PENSAMENTO PLURAL Brasil: desigualdades em uma democracia falha, por Palmarí de Lucena
Em sua crônica, o escritor Palmarí de Lucena lembra recente artigo de Oded Grajew, publicado na Folha de São Paulo, em que denuncia as profundas desigualdades no Brasil, uma nação com alta concentração de riqueza e injustiças estruturais. “A desigualdade econômica, racial e de gênero é perpetuada por escolhas políticas e um sistema tributário regressivo. Grajew defende mudanças para garantir justiça social e equidade”, pontua. Confira íntegra…
O artigo de Oded Grajew, publicada na Folha de São Paulo de 02 de dezembro de 2024, nos provoca a encarar a dura realidade das desigualdades no Brasil, uma nação que carrega o paradoxo de ser ao mesmo tempo a oitava maior economia do mundo e uma das mais desiguais do planeta. Suas palavras ecoam uma verdade inegável: a desigualdade brasileira não é fruto do acaso nem um resquício apenas de um passado colonial, mas o resultado de escolhas políticas e sociais que continuam a privilegiar poucos em detrimento de muitos.
No Brasil, a democracia, que deveria garantir o bem-estar coletivo, tornou-se um sistema que serve predominantemente aos interesses de uma elite econômica. Os números são estarrecedores: 1% da população detém 63% da riqueza, enquanto 40% dos brasileiros mais pobres sobrevivem com menos de R$ 150 por mês. Essa concentração absurda de renda é sustentada por estruturas políticas e econômicas que perpetuam injustiças e tornam a pobreza uma realidade intrínseca ao país.
Além da dimensão econômica, a desigualdade brasileira reflete profundas opressões de raça e gênero. Mulheres negras, por exemplo, estão entre as maiores vítimas dessa injustiça estrutural: elas ganham apenas 42% do salário de um homem branco e sofrem de forma desproporcional com a violência, representando 76,9% das mortes violentas e 83,1% das vítimas de violência policial. Isso evidencia que as desigualdades no Brasil são mais do que econômicas — elas são históricas, raciais e estruturais.
O sistema tributário brasileiro é um reflexo dessa lógica perversa. Em vez de cobrar proporcionalmente de quem tem mais, o país sustenta um modelo regressivo, com impostos pesados sobre o consumo, que penalizam os mais pobres, enquanto lucros e dividendos dos ricos seguem isentos de tributação. Essa estrutura não é neutra: ela reforça o abismo social, tornando a ascensão econômica para os mais vulneráveis quase impossível.
Como aponta Grajew, o Brasil dispõe de recursos e capacidade para reverter essas desigualdades, mas isso exige decisões políticas que priorizem a justiça social e a equidade.

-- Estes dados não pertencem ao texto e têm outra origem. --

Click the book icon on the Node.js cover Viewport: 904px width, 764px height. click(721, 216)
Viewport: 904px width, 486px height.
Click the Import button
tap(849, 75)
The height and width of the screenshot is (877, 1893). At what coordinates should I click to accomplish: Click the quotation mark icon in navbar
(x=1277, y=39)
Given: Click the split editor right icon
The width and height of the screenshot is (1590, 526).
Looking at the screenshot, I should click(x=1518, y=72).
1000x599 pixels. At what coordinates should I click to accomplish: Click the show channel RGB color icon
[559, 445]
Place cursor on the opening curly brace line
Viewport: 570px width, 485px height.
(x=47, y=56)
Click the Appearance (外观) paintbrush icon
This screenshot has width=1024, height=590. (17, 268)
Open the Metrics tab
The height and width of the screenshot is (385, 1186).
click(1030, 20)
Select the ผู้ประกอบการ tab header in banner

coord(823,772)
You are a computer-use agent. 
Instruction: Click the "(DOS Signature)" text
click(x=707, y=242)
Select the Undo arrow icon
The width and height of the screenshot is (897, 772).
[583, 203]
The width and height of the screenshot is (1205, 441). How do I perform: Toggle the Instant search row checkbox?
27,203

Infelizmente, o que vemos é um sistema político capturado por interesses econômicos, em que políticas públicas são moldadas para atender a uma minoria, deixando a maioria da população marginalizada.
A democracia brasileira, muitas vezes celebrada, está distante de seu ideal. A influência desproporcional do poder econômico em eleições e decisões políticas transforma o sistema em um teatro onde as elites ditam as regras. Assim, as promessas de um país mais justo e inclusivo, inscritas na Constituição, permanecem apenas no papel.
A verdadeira questão que devemos nos fazer é: que democracia é essa que permite tamanha desigualdade? Enquanto não priorizarmos mudanças estruturais — desde a tributação progressiva até o acesso universal a direitos básicos como saúde, educação e saneamento —, o Brasil seguirá preso nesse ciclo de injustiças.
Combatendo desigualdades, não apenas promovemos justiça social, mas também fortalecemos a coesão social, a sustentabilidade econômica e a própria democracia. A mensagem de Oded Grajew é clara: o Brasil só será verdadeiramente democrático e próspero quando a desigualdade deixar de ser uma marca tão profunda de sua identidade.